- Sire: In Reality
- Grandsire: Intentionally
- Dam: Desert Trial
- Damsire: Moslem Chief
- Sex: Filly
- Foaled: 1970
- Country: United States
- Colour: Dark Bay
- Breeder: Muriel Vanderbilt
- Owner: Harry T. Mangurian Jr.
- Trainer: Thomas F. Root Sr.
- Record: 28: 13-6-3
- Earnings: $421,538

Major wins
- Alabama Stakes (1973) Delaware Oaks (1973) Monmouth Oaks (1973) Test Stakes (1973) Gazelle Handicap (1973) Beldame Stakes (1973 & 1974) Matchmaker Handicap (1974)

Awards
- U.S. Champion 3-Yr-Old Filly (1973) U.S. Champion Older Female Horse (1974)

Honours
- United States Racing Hall of Fame (1979) Desert Vixen Stakes at Gulfstream Park

= Desert Vixen =

American-bred Thoroughbred racehorse

Desert Vixen (1970–1982) was an American Thoroughbred racehorse. She was the leading American filly of her generation, winning an Eclipse Award at the ages of both three and four. She was later inducted into the U. S. Racing Hall of Fame.

==Racing career==
Desert Vixen began racing at age two and met with limited success, winning only one of her five starts. At age three, Desert Vixen was the dominant filly in her class, winning eight straight races including a number of important Grade I stakes and tying the Belmont Park track record held by Canonero II in the Beldame Stakes. She broke the stakes record in the 1973 Gazelle Handicap which had been set by Susan's Girl the previous year. Her performance earned her the 1973 Eclipse Award for Outstanding 3-Year-Old Filly.

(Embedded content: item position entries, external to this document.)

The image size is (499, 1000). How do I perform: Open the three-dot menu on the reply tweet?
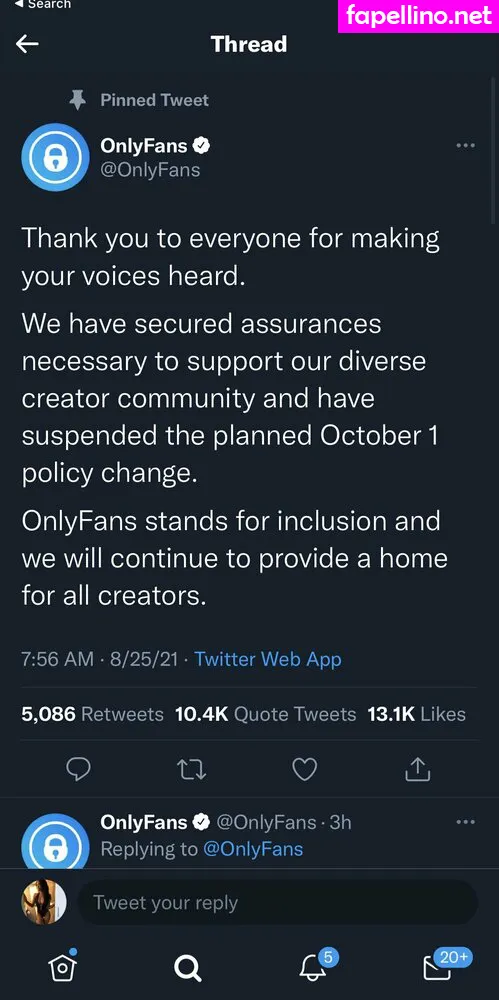[x=465, y=822]

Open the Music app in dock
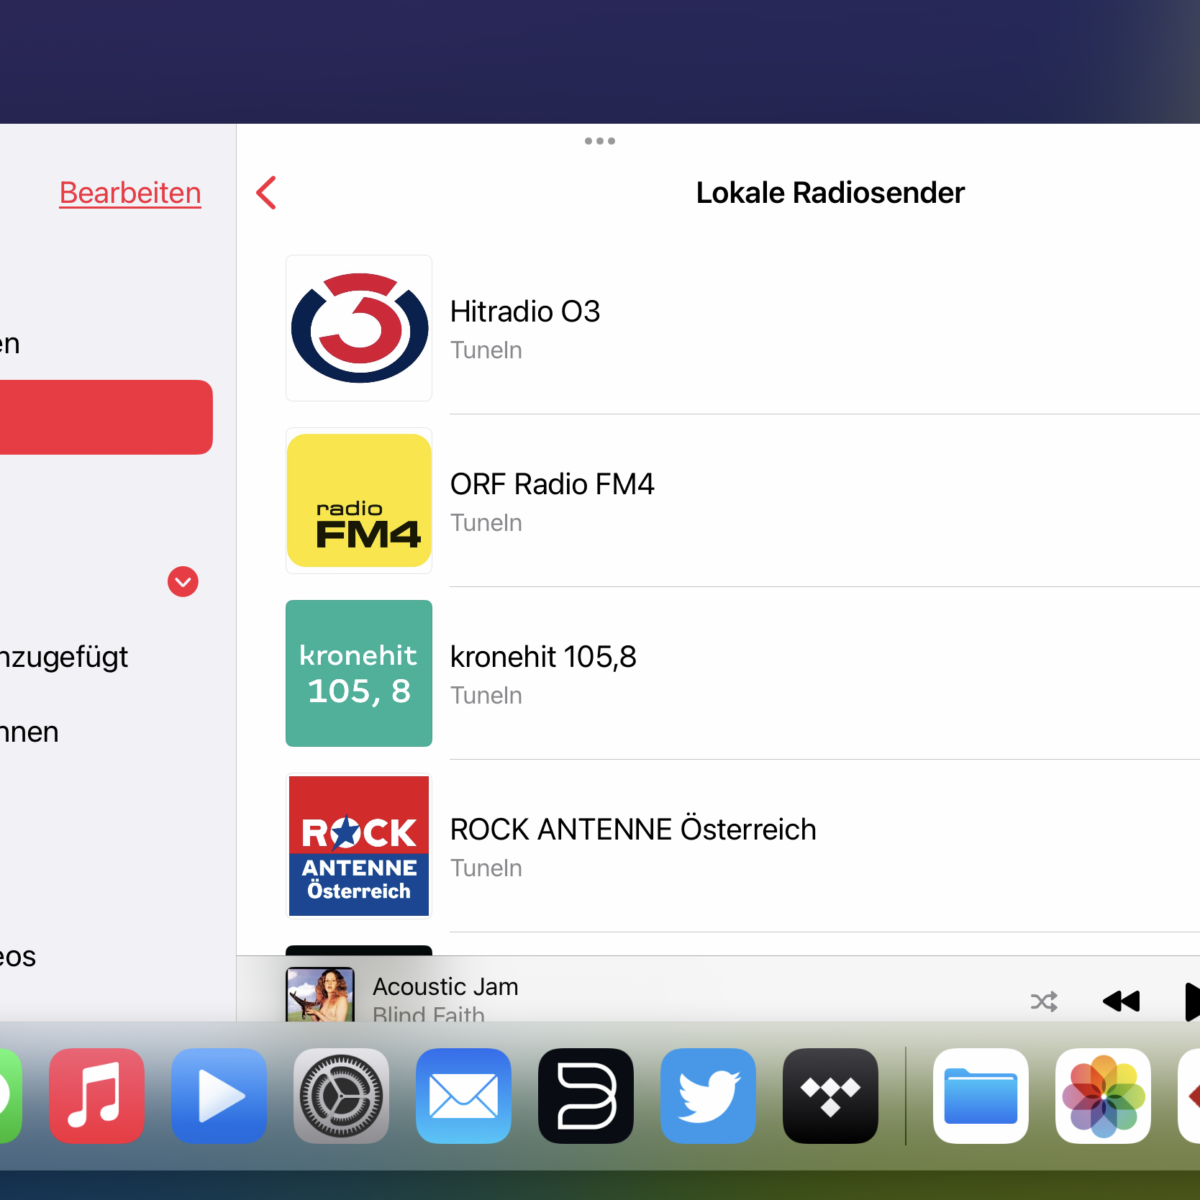click(x=97, y=1096)
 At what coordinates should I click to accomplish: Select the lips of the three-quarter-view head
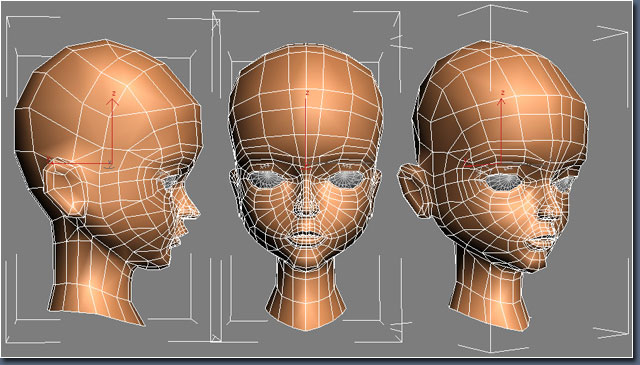541,243
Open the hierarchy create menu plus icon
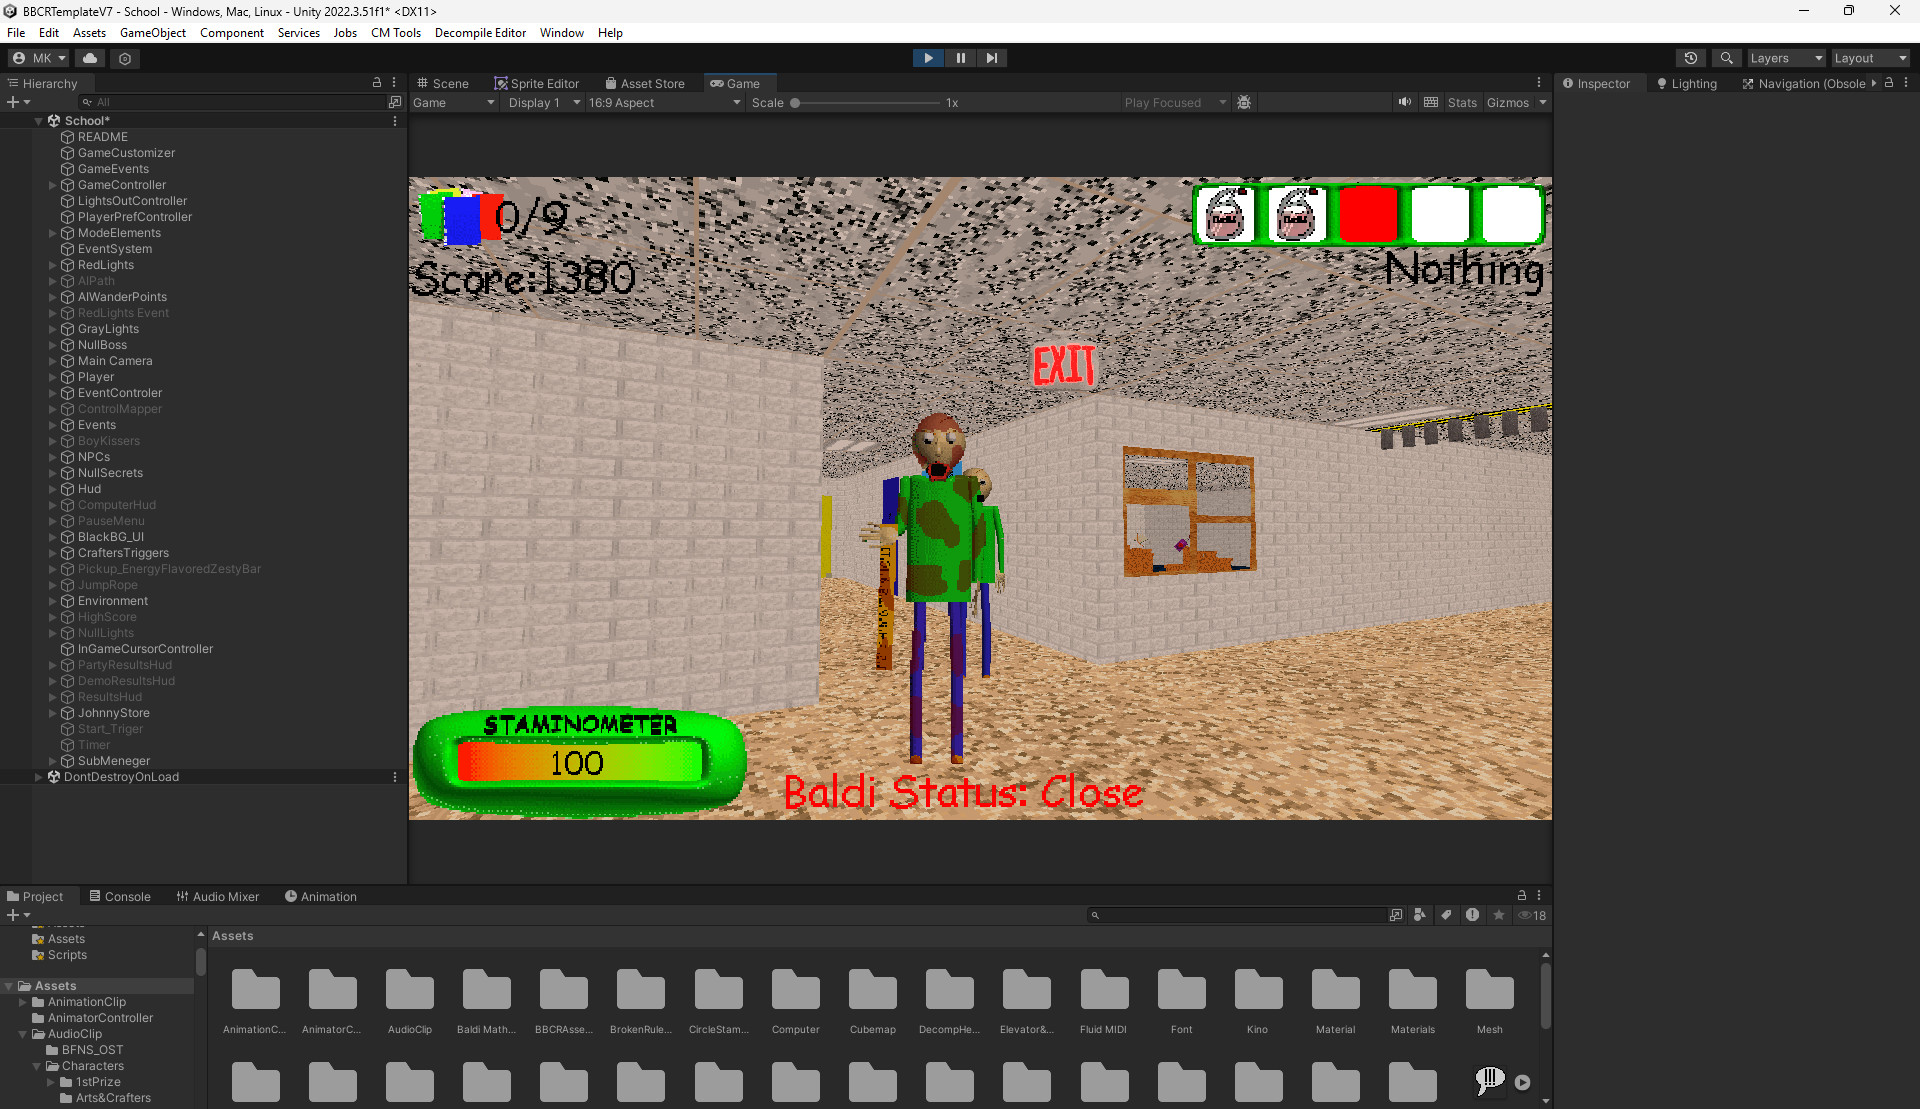This screenshot has width=1920, height=1109. click(12, 101)

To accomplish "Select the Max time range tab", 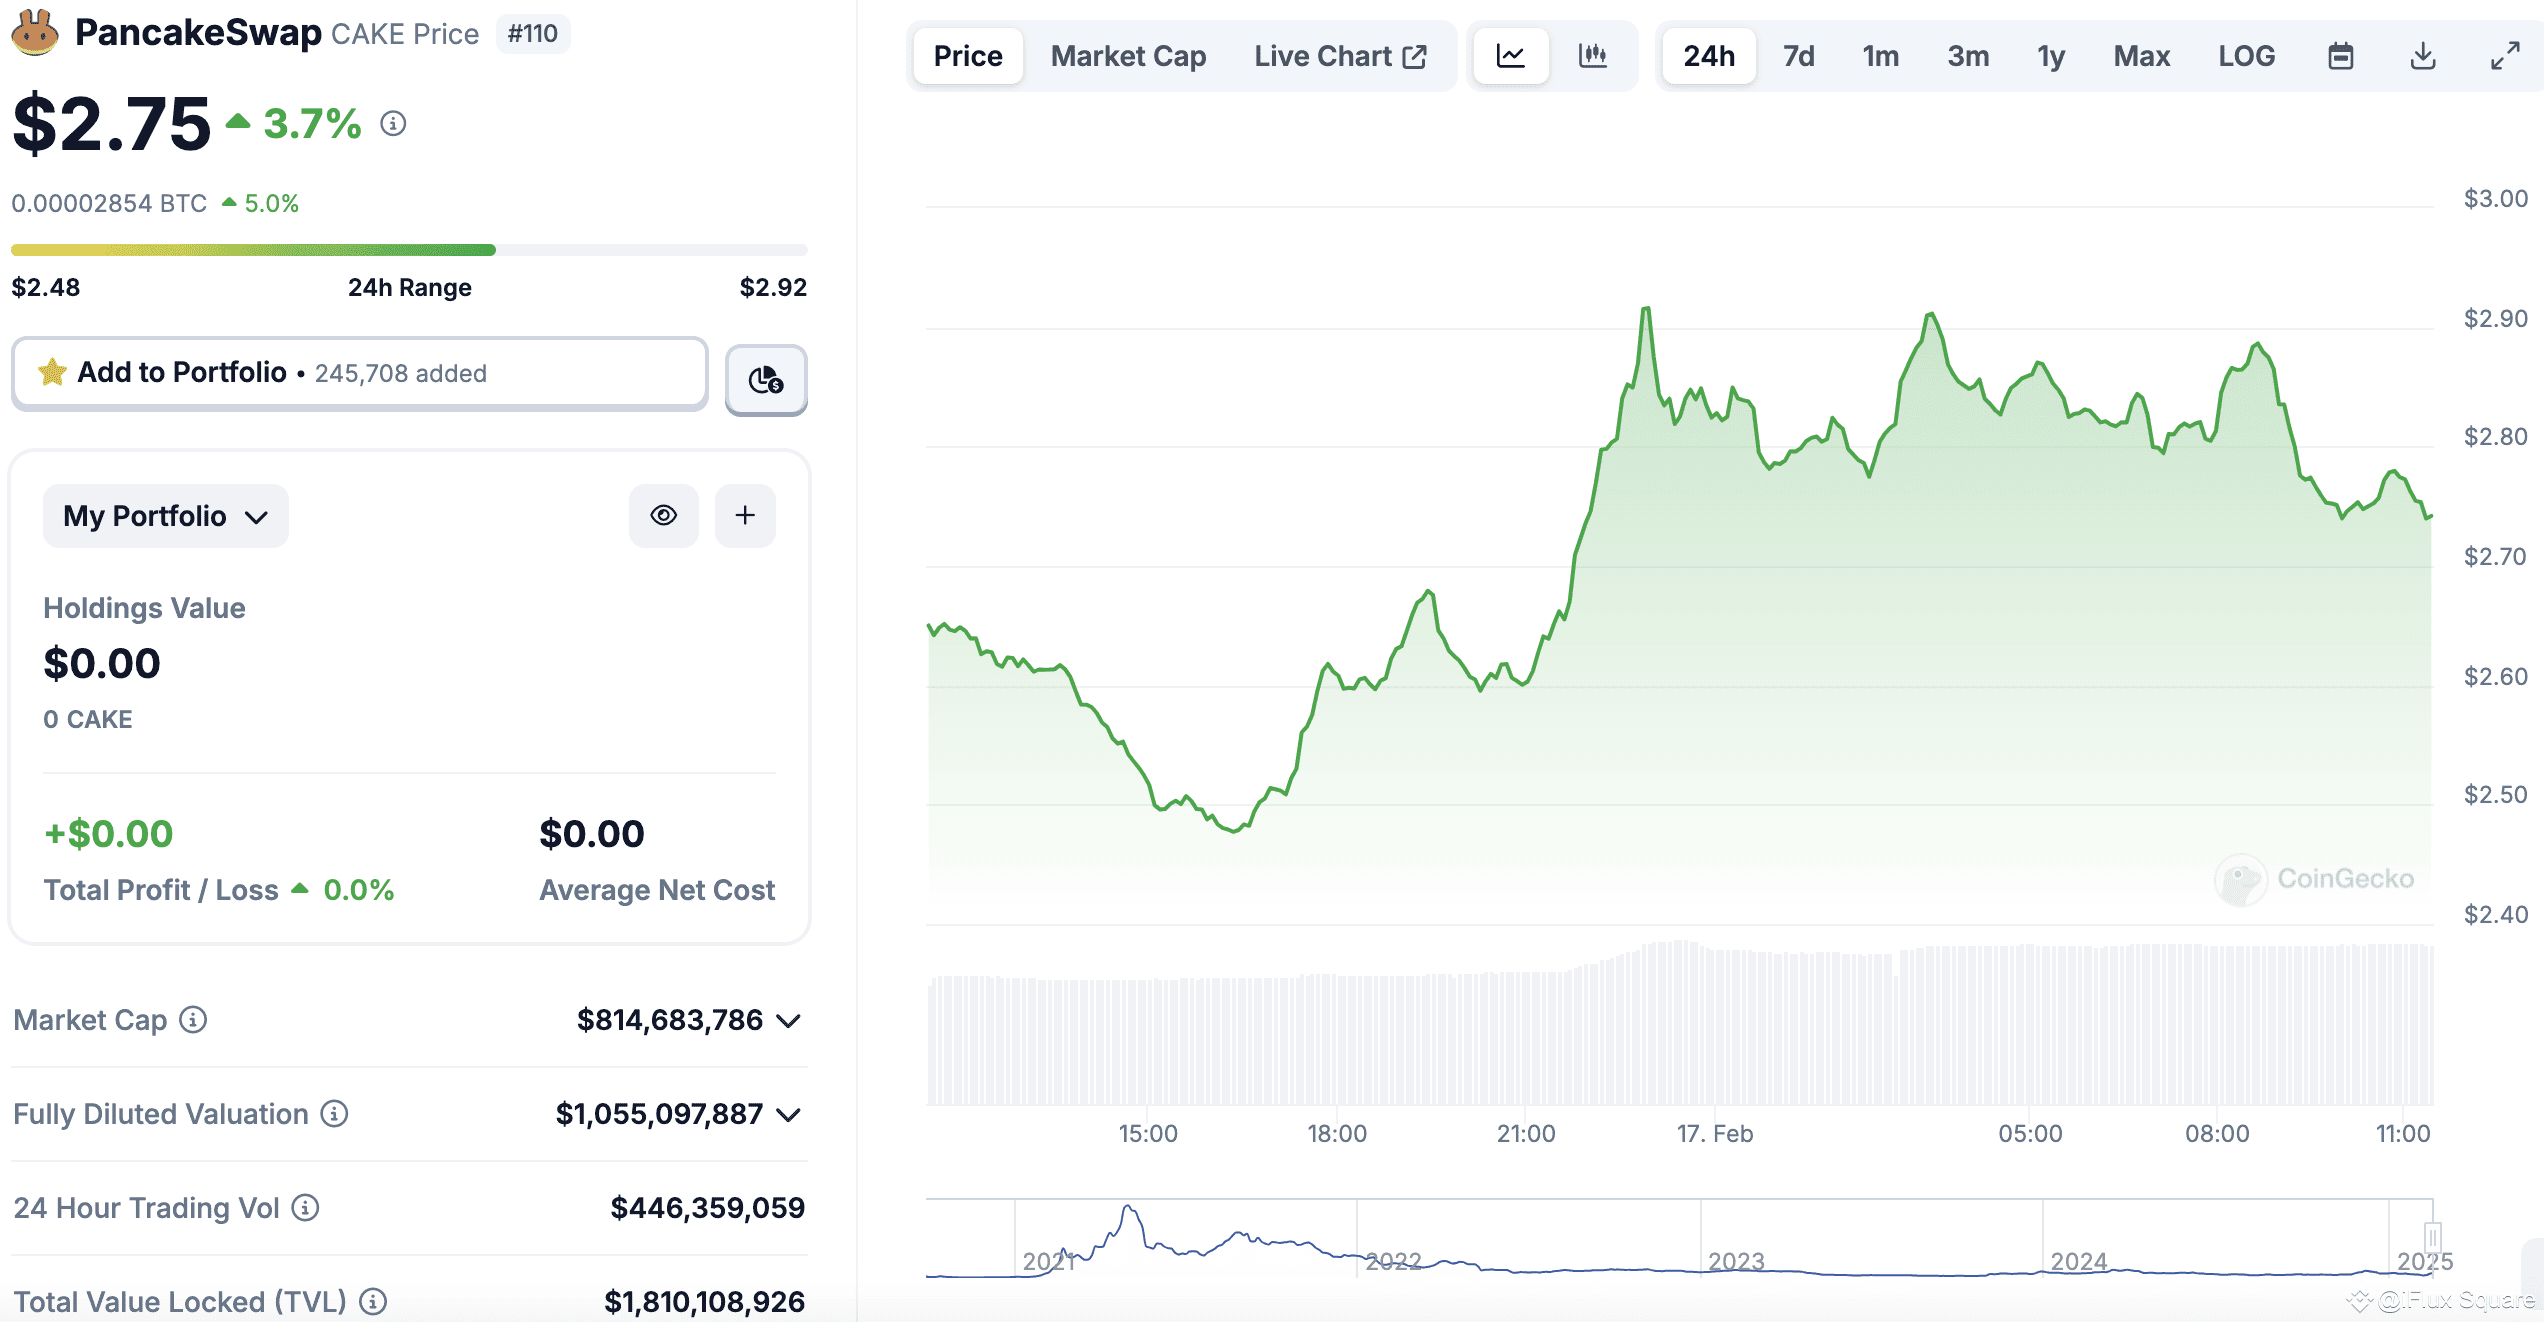I will pyautogui.click(x=2141, y=56).
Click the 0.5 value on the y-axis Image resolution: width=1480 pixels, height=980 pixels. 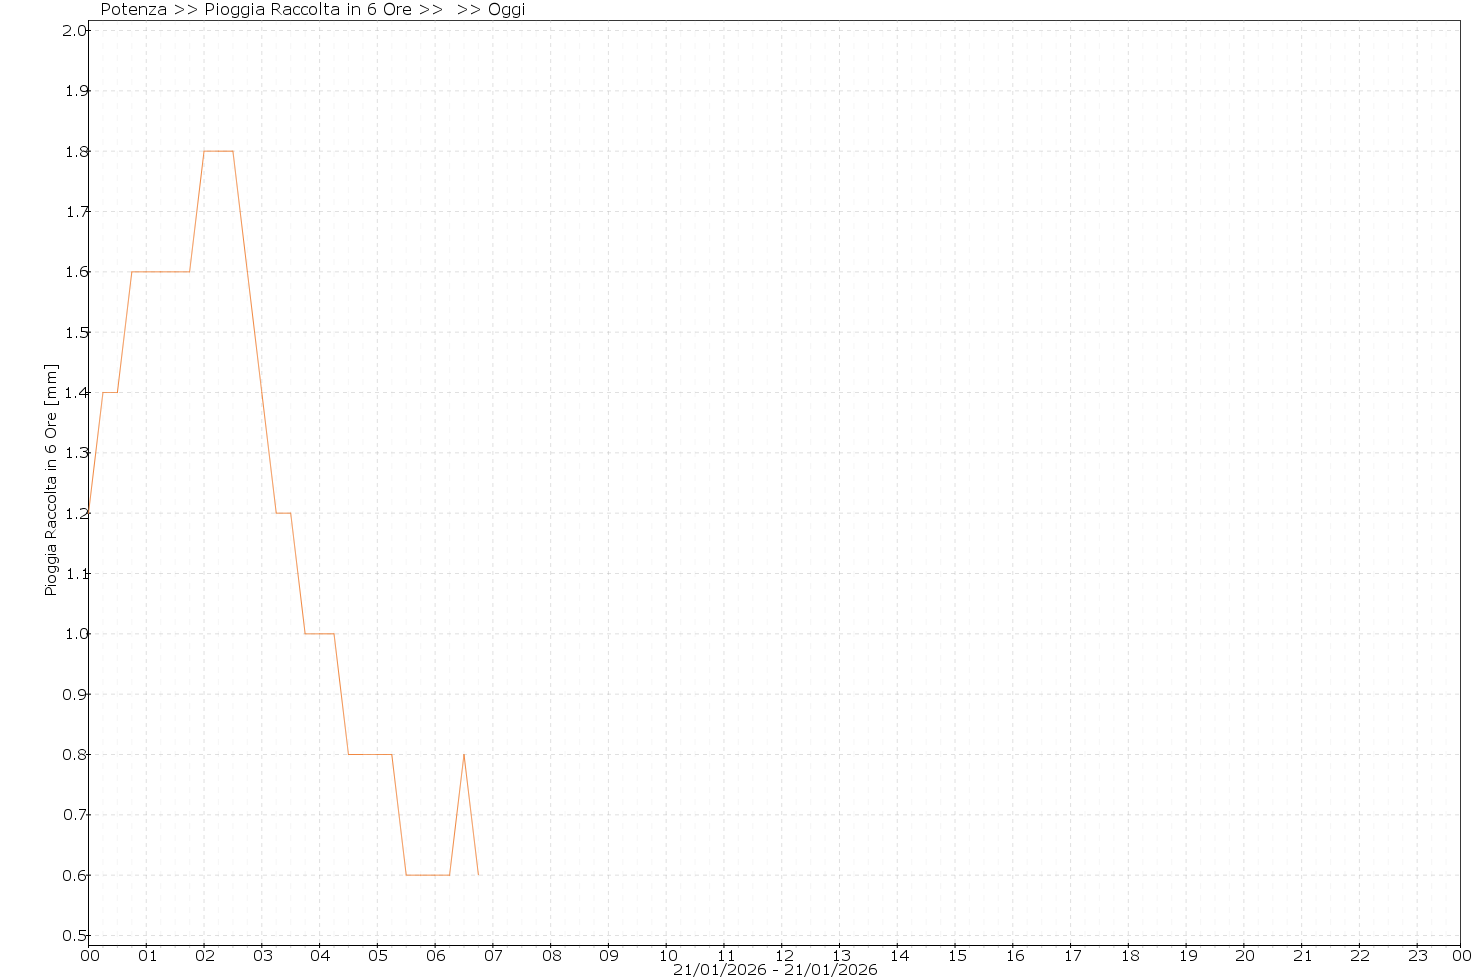[75, 936]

At age four, Desert Vixen started slowly but then earned three important wins in her eleven races. One of her three second-place finishes came when she raced on turf for the first time in her career in the prestigious Washington, D.C. International. In that Grade I race, she finished behind winner Admetus but ahead of the superstar filly Dahlia, who had won the race in 1973. Desert Vixen won her second Beldame Stakes by 11½ lengths and tied the Atlantic City Race Course track record in winning the Matchmaker Handicap. Her 1974 performances earned her a second Eclipse Award as U.S. Champion Older Female Horse.

==Stud record==
As a broodmare, Desert Vixen produced Real Shadai, the leading sire in Japan in 1993.

In 1979, Desert Vixen was inducted into the United States' National Museum of Racing and Hall of Fame. She died in 1982 and is buried at Breckinridge Farm in Lexington, Kentucky.